Das politische Kräftemessen ist längst vergessen: „An der alten Schule in Rethorn gehen die Arbeiten zügig voran“, bestätigte Gemeindesprecher Hauke Gruhn auf NWZ -Anfrage. Im Erdgeschoss sind die Rohbauarbeiten im vollen Gange. Am Freitag war ein Mauerdurchbruch geschaffen, damit statt eines Fensters eine weitere Außentür installiert werden kann. Auch werden erste Rohbau-Installationsarbeiten getätigt, wie Gruhn weiter erläuterte.
Die Gesamtkosten für den Umbau des einstigen Jugendzentrums „Treff“ in Rethorn belaufen sich nach Angaben der Verwaltung auf 670 000 Euro. Die Krippe wird im Erdgeschoss untergebracht. Der Kindergarten erhält sein neues Zuhause im Obergeschoss. Spätestens in den Sommerferien würden alle Baumaßnahmen abgeschlossen.
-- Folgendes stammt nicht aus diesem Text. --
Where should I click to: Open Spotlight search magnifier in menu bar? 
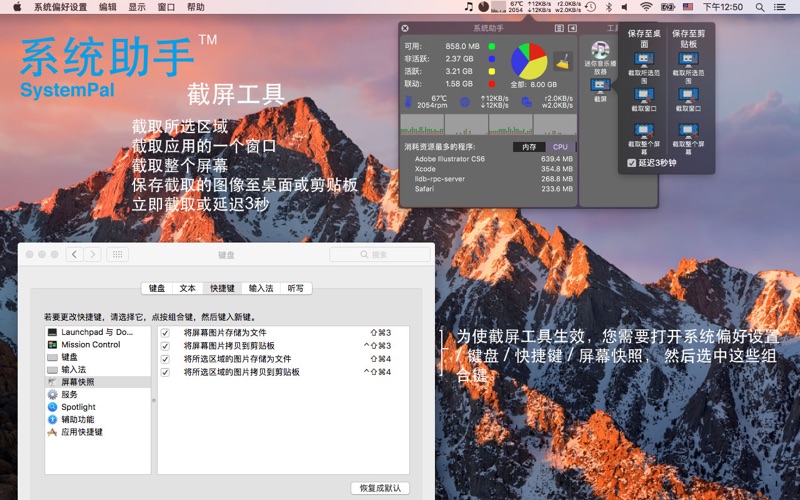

Seit dem 6. Januar sind die 25 Rethorner Kita-Kinder in ihrem „Ausweichquartier“ im Kindergarten Schierbrok. Weil Bedenken hinsichtlich des Brandschutzes aufgekommen waren, hatte die Gemeinde in den Winterferien eine zweite Treppe samt Fluchttür einbauen lassen. Die Kosten: rund 23 000 Euro. Um den vorübergehenden Ausfall des Bewegungsraums zu kompensieren, erhielt der Schierbroker Kindergarten während der Umbauphase in Rethorn zusätzliche Hallenzeiten in der Turnhalle am Trendelbuscher Weg. Und im Frühjahr kann noch mehr unter freiem Himmel getobt werden.